INFORMATION:
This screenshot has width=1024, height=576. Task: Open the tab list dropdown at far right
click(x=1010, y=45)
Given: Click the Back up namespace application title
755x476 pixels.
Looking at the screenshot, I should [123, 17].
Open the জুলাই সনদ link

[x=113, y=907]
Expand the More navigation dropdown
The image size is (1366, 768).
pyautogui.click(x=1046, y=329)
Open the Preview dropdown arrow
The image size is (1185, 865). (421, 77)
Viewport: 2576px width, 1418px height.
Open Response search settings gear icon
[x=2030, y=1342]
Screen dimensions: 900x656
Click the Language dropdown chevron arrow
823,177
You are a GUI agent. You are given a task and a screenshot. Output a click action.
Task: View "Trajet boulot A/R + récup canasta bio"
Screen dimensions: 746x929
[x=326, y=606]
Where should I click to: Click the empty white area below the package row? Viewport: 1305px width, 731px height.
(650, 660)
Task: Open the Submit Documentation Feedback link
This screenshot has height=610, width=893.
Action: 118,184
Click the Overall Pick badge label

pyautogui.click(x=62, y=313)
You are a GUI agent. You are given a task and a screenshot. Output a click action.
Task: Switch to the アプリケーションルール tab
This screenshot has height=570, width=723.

YOUR INSTRUCTIONS:
Give the listing above again, word for word.

SOLUTION TO THE PROBLEM:
This screenshot has width=1024, height=576. Task: Open the tab list dropdown at far right
click(x=1010, y=45)
Given: Click the Back up namespace application title
755x476 pixels.
Looking at the screenshot, I should [123, 17].
Open the জুলাই সনদ link

[x=113, y=907]
Expand the More navigation dropdown
The image size is (1366, 768).
pyautogui.click(x=1046, y=329)
Open the Preview dropdown arrow
The image size is (1185, 865). (421, 77)
Viewport: 2576px width, 1418px height.
Open Response search settings gear icon
[x=2030, y=1342]
Screen dimensions: 900x656
Click the Language dropdown chevron arrow
823,177
You are a GUI agent. You are given a task and a screenshot. Output a click action.
Task: View "Trajet boulot A/R + récup canasta bio"
Screen dimensions: 746x929
[x=326, y=606]
Where should I click to: Click the empty white area below the package row? Viewport: 1305px width, 731px height.
(650, 660)
Task: Open the Submit Documentation Feedback link
This screenshot has height=610, width=893.
Action: 118,184
Click the Overall Pick badge label

pyautogui.click(x=62, y=313)
You are a GUI agent. You are given a task and a screenshot. Output a click action.
Task: Switch to the アプリケーションルール tab
This screenshot has height=570, width=723.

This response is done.